Solution 2

About

Let us have a closer look at the forecast data from both models for one observation station in Tenerife (Canary Islands). Let us plot the time-series of the CAMS and MONARCH forecasts together in one plot.

Tasks

1. Download and animate the CAMS global forecast for 21 Feb 2020

  • Download the CAMS global atmospheric composition forecast for 21 February 2020, with the following specifications:

    Variable on single levels: Dust aerosol optical depth at 550 nm
    Date (Start and end): 2020-02-21
    Time: 12:00
    Leadtime hour: every three hours from 0 to 90
    Type: Forecast
    Restricted area: N: 67, W: -30, E: 71, S: -3
    Format: Zipped netCDF

  • Hint

2. Get the coordinates of the AERONET station Santa Cruz, Tenerife

  • Hint

    • You can see an overview of all available AERONET Site Names here

3. Select the time-series for CAMS global atmospheric composition forecasts for Santa Cruz, Tenerife

  • Hint

    • With the xarray function sel() and keyword argument method='nearest' you can select data based on coordinate information

    • We also recommend you to transform your xarray.DataArray into a pandas.DataFrame with the function to_dataframe() and save it as csv with the function to_csv()

4. Load the MONARCH dust forecasts and select time-series for Santa Cruz, Tenerife

  • Hint

    • With the xarray function sel() and keyword argument method='nearest' you can select data based on coordinate information

    • We also recommend you to transform your xarray.DataArray into a pandas.DataFrame with the function to_dataframe() and save it as csv with the function to_csv()

5. Visualize both time-series of CAMS and MONARCH forecasts together in one plot


Load required libraries

import xarray as xr
import pandas as pd

from IPython.display import HTML

import matplotlib.pyplot as plt
import matplotlib.colors
from matplotlib.cm import get_cmap
from matplotlib import animation
from matplotlib.axes import Axes

import cartopy.crs as ccrs
from cartopy.mpl.gridliner import LONGITUDE_FORMATTER, LATITUDE_FORMATTER
import cartopy.feature as cfeature
from cartopy.mpl.geoaxes import GeoAxes
GeoAxes._pcolormesh_patched = Axes.pcolormesh

import warnings
warnings.simplefilter(action = "ignore", category = RuntimeWarning)

Load helper functions

%run ../../functions.ipynb

1. Download and animate the CAMS global forecast for 21 Feb 2020

First, we have to download the CAMS global atmospheric composition forecast data from the Copernicus Atmosphere Data Store with the following specifications:

  • Variable on single levels: Dust aerosol optical depth at 550 nm

  • Date (Start and end): 2020-02-21

  • Time: 12:00

  • Leadtime hour: every three hours from 0 to 90

  • Type: Forecast

  • Restricted area: N: 67, W: -30, E: 71, S: -3

  • Format: Zipped netCDF

See the CDSAPI request below.

| Task instructions |
1. Give the records between the line holding "Task: Click Seattle's MoM change of 10" and the line holding "Action: [x=834, y=336]", inclusive, as a numbered list with blank lines omitted and the pictures left out.
2. Take the dust forecast tutorial further from the point where it stops.

| Material provided |
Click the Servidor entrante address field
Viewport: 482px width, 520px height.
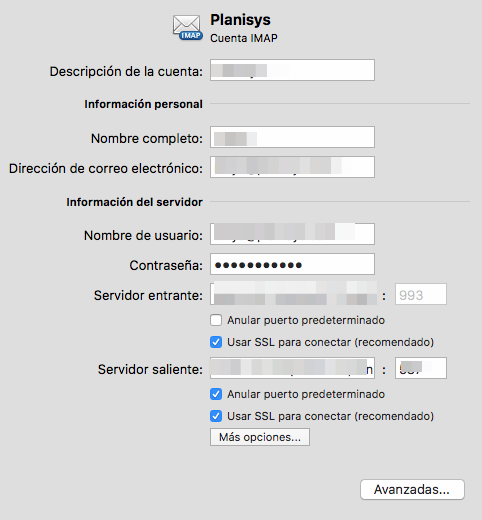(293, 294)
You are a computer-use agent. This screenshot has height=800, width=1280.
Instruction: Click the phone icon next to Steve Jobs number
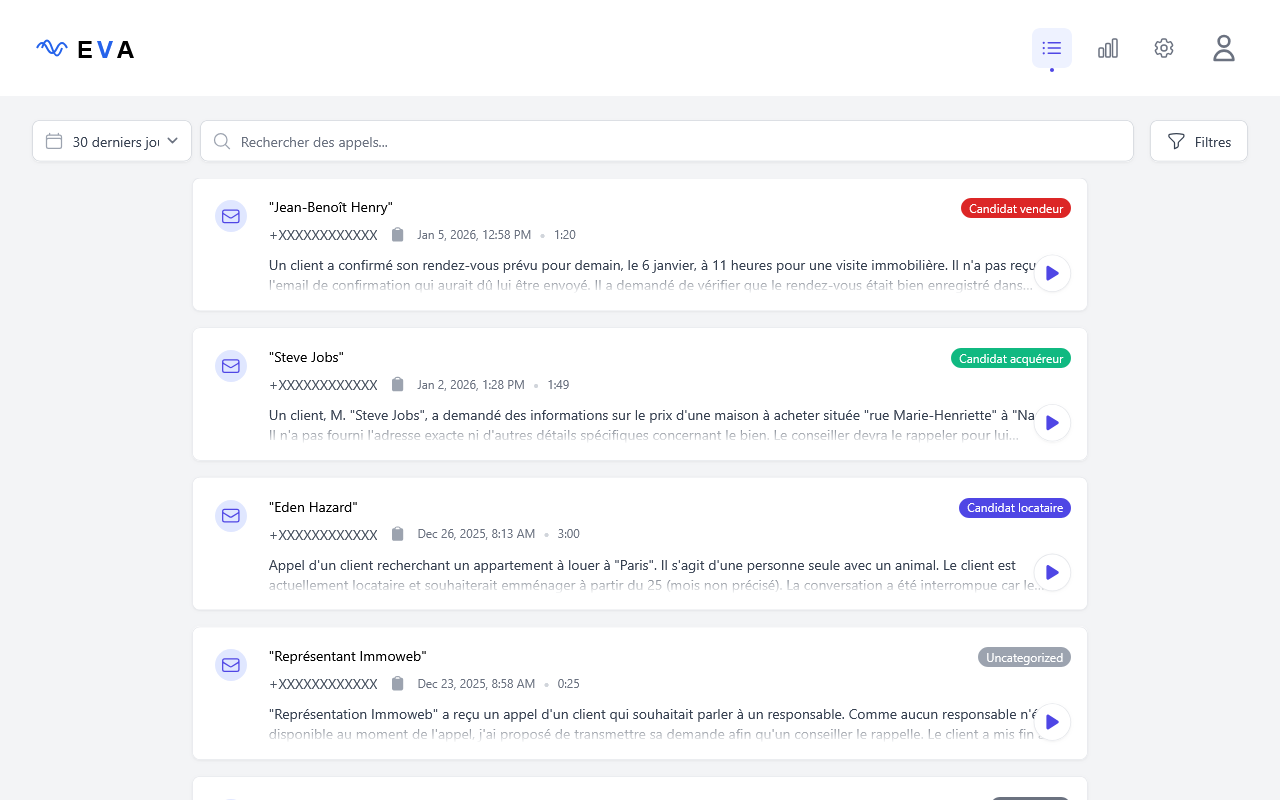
---
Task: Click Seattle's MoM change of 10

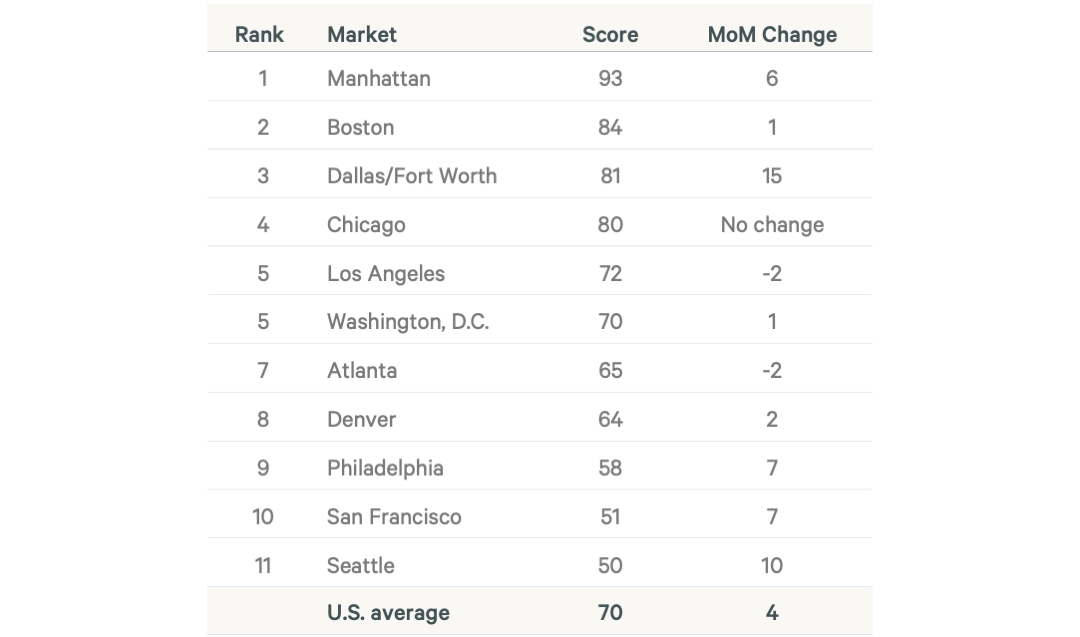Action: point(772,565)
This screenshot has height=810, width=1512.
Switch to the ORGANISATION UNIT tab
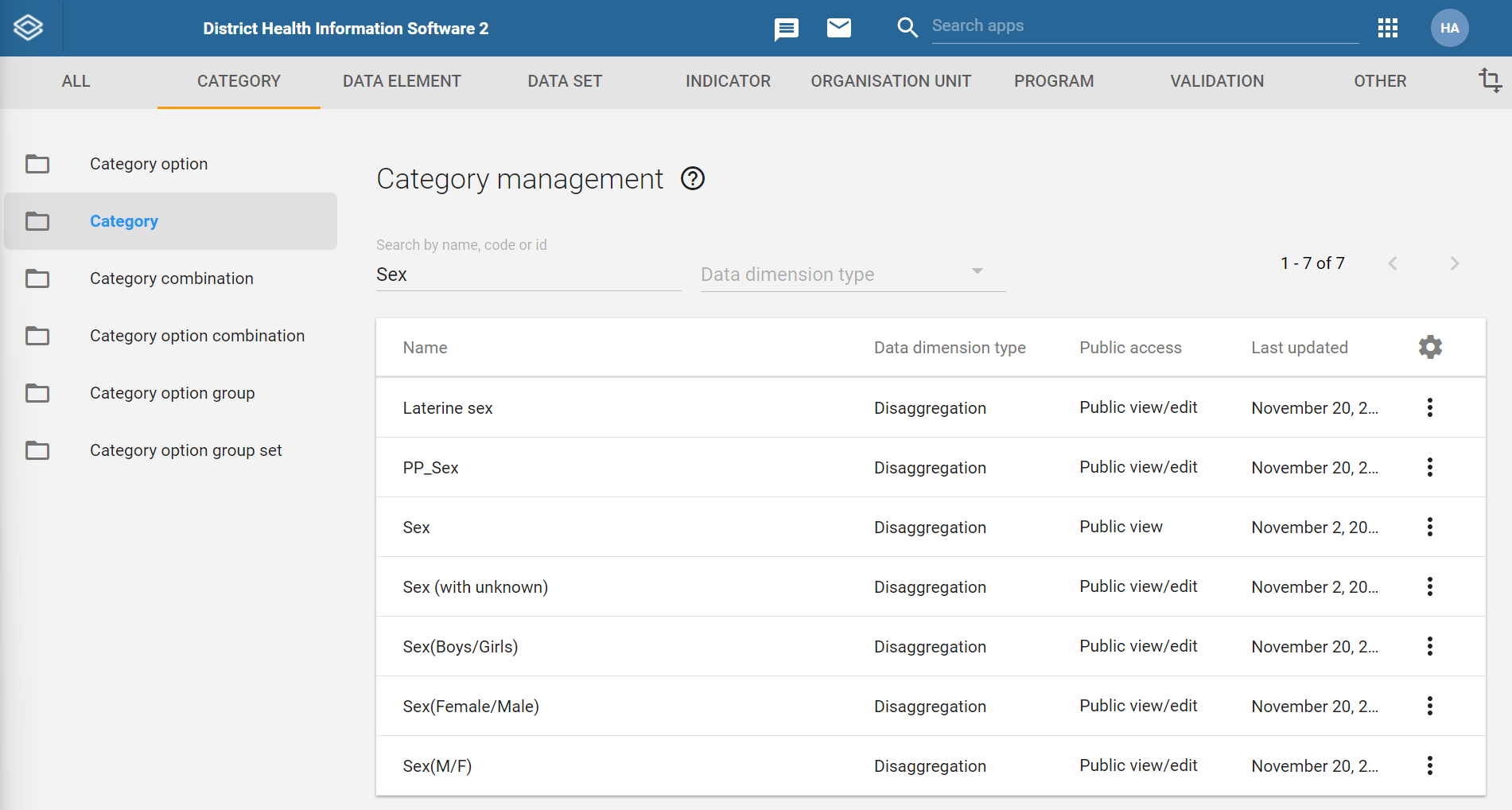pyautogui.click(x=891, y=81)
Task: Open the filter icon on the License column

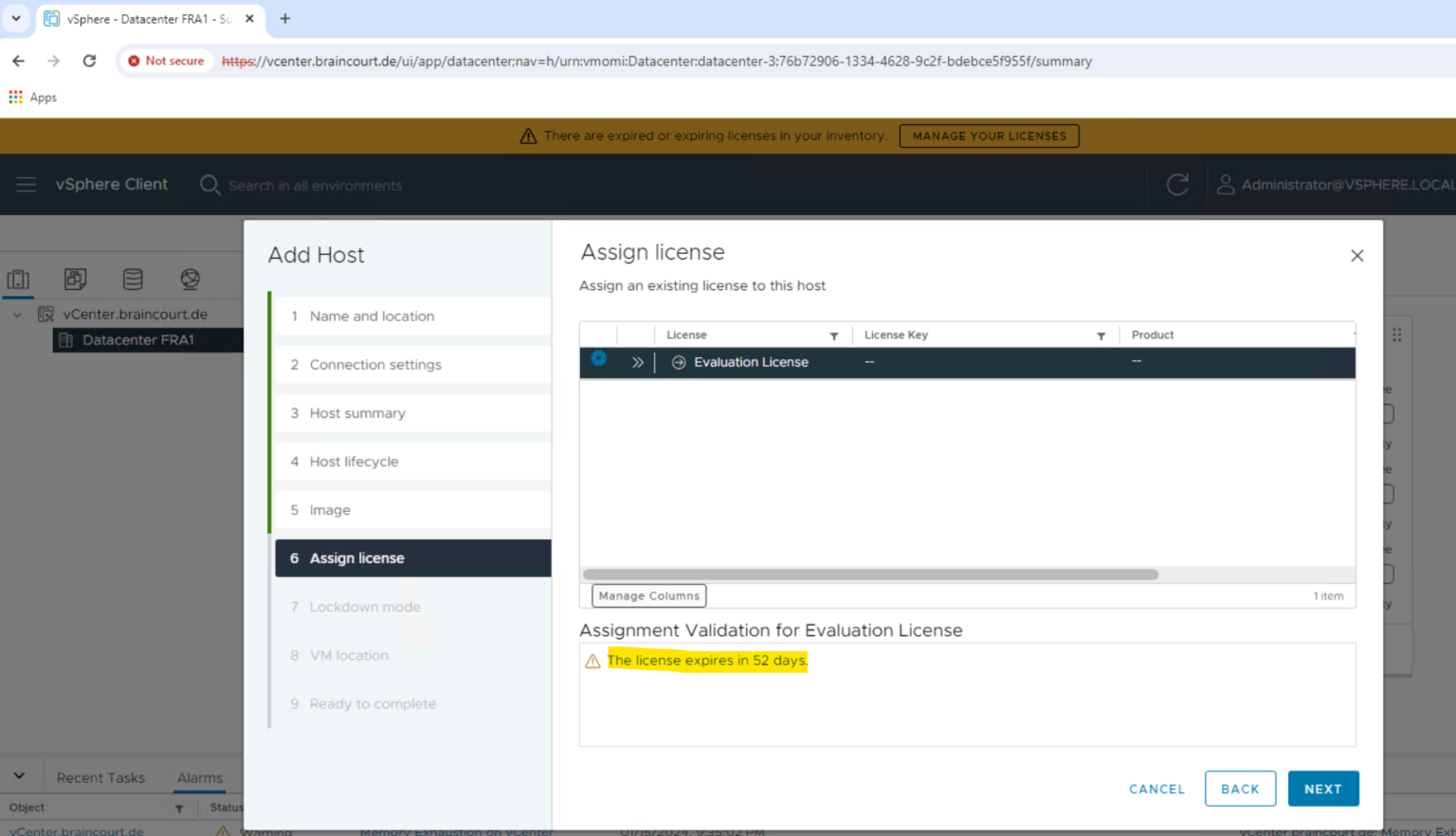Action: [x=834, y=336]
--
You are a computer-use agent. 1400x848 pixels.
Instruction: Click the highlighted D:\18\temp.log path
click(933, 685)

| Answers to the problems |
1.
1. Task: Click Seattle's MoM change of 10
2. Action: point(772,565)
3. This screenshot has height=810, width=1512.
4. Switch to the ORGANISATION UNIT tab
5. pyautogui.click(x=891, y=81)
6. Task: Open the filter icon on the License column
7. Action: [x=834, y=336]

2.
URL = 'https://ads.atmosphere.copernicus.eu/api/v2'
KEY = '######################'
import cdsapi

c = cdsapi.Client(url=URL, key=KEY)

c.retrieve(
    'cams-global-atmospheric-composition-forecasts',
    {
        'variable': 'dust_aerosol_optical_depth_550nm',
        'date': '2020-02-21/2020-02-21',
        'time': '12:00',
        'leadtime_hour': [
            '0', '12', '15',
            '18', '21', '24',
            '27', '3', '30',
            '33', '36', '39',
            '42', '45', '48',
            '51', '54', '57',
            '6', '60', '63',
            '66', '69', '72',
            '75', '78', '81',
            '84', '87', '9',
            '90',
        ],
        'type': 'forecast',
        'area': [
            67, -30, -3,
            71,
        ],
        'format': 'netcdf_zip',
    },
    '../../eodata/case_study/cams/20210221_dustAOD.zip')

The first step is to unzip file from the zipped archive downloaded.

import zipfile
with zipfile.ZipFile('../../eodata/case_study/cams/20200221_dustAOD.zip', 'r') as zip_ref:
    zip_ref.extractall('../../')

Then, we can open the netCDF file with the xarray function open_dataset(). We see that the data has three dimensions (latitude, longitude, time) and one data variable:

  • duaod550: Dust Aerosol Optical Depth at 550nm

file = xr.open_dataset('../../eodata/case_study/cams/data.nc')
file
<xarray.Dataset>
Dimensions:    (longitude: 253, latitude: 176, time: 31)
Coordinates:
  * longitude  (longitude) float32 -30.0 -29.6 -29.2 -28.8 ... 70.0 70.4 70.8
  * latitude   (latitude) float32 67.0 66.6 66.2 65.8 ... -1.8 -2.2 -2.6 -3.0
  * time       (time) datetime64[ns] 2020-02-21T12:00:00 ... 2020-02-25T06:00:00
Data variables:
    duaod550   (time, latitude, longitude) float32 ...
Attributes:
    Conventions:  CF-1.6
    history:      2021-11-02 14:50:00 GMT by grib_to_netcdf-2.23.0: /opt/ecmw...

Let us now store the data variable Dust Aerosol Optical Depth (AOD) at 550nm as xarray.DataArray with the name du_aod.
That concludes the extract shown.